Wir wissen, dass es für viele Familien eine große Herausforderung sein kann, Kinder zu entspannen und ihnen das Einschlafen zu erleichtern. Die täglichen Aktivitäten, die übermäßige Bildschirmzeit und der hektische Alltag wirken sich auch auf den Schlaf von Babys aus.
Deshalb stellen wir dir heute eine mögliche Lösung vor: Meditation und Entspannung können wunderbare Aktivitäten sein, die Kindern helfen, vor dem Schlafengehen abzuschalten und einen tieferen, erholsameren Schlaf zu finden. Hier teile ich einige praktische Tipps mit dir, damit du diese Techniken in die Abendroutine deiner Kinder integrieren kannst und sie nach und nach zu einem besonderen Moment der Ruhe und Verbundenheit werden.
Schaffe eine entspannte Atmosphäre
Bevor du mit einer Meditation beginnst, bereite den Raum vor, in dem sie sich entspannen werden. Du kannst sanftes Licht einschalten, die Vorhänge schließen und im Hintergrund entspannende Musik abspielen. Auch ein dezenter Duft wie Lavendel oder Kamille kann angenehm sein. Die Umgebung ist entscheidend dafür, dass Kinder diesen Moment mit Ruhe verbinden.

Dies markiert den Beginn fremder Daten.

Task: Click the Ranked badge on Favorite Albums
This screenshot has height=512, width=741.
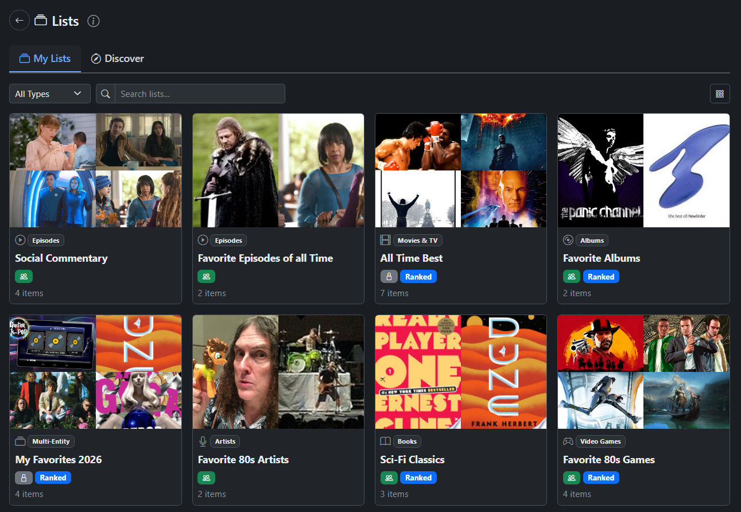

Eine kurze und unterhaltsame Routine
Für Kinder, insbesondere für die Kleinsten, ist es schwierig, lange aufmerksam zu bleiben. Beginne deshalb mit kurzen Einheiten von etwa fünf Minuten. Mit der Zeit kannst du sie etwas verlängern. Es kann wie ein Abenteuer sein, bei dem sie die Hauptrolle spielen – zum Beispiel als Entdecker, die das Land der Träume erkunden. Das macht Spaß!
Nutze ihre Fantasie
Kinder haben eine unglaubliche Vorstellungskraft. Warum also nicht diesen Moment dafür nutzen? Eine sehr wirksame Technik kann sein, dass sie die Augen schließen und sich vorstellen, an einem ruhigen Ort zu sein. Du kannst leise mit ihnen sprechen und den Ort beschreiben, während du sie anleitest, tief zu atmen, sich zu entspannen und sich an diesem „besonderen Ort“ sicher zu fühlen.
Tiefes Atmen
Das kann helfen, Stress abzubauen und den Körper auf die Ruhephase vorzubereiten. Eine einfache Möglichkeit, dies zu vermitteln, sind Atemspiele. Du kannst sie bitten, sich vorzustellen, einen riesigen Ballon aufzublasen, tief einzuatmen und die Luft langsam wieder herauszulassen. Eine andere Möglichkeit ist, dass sie eine Hand auf den Bauch legen und spüren, wie er sich bei jedem Atemzug hebt und senkt. Das entspannt sie nicht nur, sondern hilft ihnen auch, ihren eigenen Körper bewusster wahrzunehmen.
Am besten gemeinsam
Kinder ahmen Erwachsene oft nach. Deshalb kann es hilfreich sein, wenn auch du an diesen Momenten der Meditation und Entspannung teilnimmst. Das gibt ihnen Sicherheit und zeigt ihnen, dass dies etwas ganz Natürliches ist. Du kannst sie sanft anleiten, sie daran erinnern, wie man tief atmet, oder sie einfach schweigend begleiten. Nach und nach wird die Meditation zu einer Gewohnheit.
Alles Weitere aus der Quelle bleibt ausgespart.